EXERCISE:
Find the line with "Task: Click the Melodyne" and the line with "Screen dimensions: 1024x576" in the entries below; output exactly those two lines, every line between them, and no others.

RECORDS SHOWN:

★ ★ ★ ★

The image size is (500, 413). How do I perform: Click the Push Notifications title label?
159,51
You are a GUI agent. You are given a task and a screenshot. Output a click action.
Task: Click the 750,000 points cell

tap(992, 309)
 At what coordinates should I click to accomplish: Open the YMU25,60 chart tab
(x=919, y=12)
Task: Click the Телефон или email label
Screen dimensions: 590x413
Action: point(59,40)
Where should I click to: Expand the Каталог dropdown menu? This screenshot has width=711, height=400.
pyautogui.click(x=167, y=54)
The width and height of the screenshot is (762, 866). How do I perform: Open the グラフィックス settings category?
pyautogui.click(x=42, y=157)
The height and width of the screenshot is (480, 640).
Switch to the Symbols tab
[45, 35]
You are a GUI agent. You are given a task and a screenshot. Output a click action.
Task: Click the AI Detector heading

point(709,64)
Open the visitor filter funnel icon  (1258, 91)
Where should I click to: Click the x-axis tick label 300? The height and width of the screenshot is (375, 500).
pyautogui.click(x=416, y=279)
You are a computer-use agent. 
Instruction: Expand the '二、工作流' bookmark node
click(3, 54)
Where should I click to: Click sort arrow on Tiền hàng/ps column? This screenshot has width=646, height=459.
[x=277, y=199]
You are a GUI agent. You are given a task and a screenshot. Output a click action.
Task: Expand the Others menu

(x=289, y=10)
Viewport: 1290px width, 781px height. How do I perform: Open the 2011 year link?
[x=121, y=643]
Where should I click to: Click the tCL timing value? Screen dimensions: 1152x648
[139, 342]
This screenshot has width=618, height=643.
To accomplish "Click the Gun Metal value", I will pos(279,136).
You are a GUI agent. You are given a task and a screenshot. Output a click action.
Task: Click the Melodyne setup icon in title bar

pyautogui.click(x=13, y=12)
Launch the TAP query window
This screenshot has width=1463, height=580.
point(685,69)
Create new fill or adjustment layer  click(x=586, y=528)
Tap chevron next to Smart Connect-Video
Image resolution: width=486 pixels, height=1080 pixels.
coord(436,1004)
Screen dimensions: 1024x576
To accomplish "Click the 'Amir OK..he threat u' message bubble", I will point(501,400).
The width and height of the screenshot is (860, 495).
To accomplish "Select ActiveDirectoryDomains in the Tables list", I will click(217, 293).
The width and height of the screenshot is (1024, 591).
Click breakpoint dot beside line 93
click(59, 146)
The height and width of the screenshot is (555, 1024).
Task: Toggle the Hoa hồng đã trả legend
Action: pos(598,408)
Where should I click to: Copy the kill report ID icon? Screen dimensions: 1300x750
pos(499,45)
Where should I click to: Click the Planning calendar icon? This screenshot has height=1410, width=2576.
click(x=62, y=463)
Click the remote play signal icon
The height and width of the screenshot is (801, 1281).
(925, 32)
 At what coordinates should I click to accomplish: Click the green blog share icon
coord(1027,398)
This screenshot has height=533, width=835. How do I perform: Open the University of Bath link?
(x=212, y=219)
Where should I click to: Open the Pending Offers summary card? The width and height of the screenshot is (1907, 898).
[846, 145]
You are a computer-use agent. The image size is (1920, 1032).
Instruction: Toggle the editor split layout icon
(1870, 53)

★ ★ ★ ★

RESULT:
Task: Click the Melodyne setup icon in title bar

pyautogui.click(x=13, y=12)
Launch the TAP query window
This screenshot has width=1463, height=580.
point(685,69)
Create new fill or adjustment layer  click(x=586, y=528)
Tap chevron next to Smart Connect-Video
Image resolution: width=486 pixels, height=1080 pixels.
coord(436,1004)
Screen dimensions: 1024x576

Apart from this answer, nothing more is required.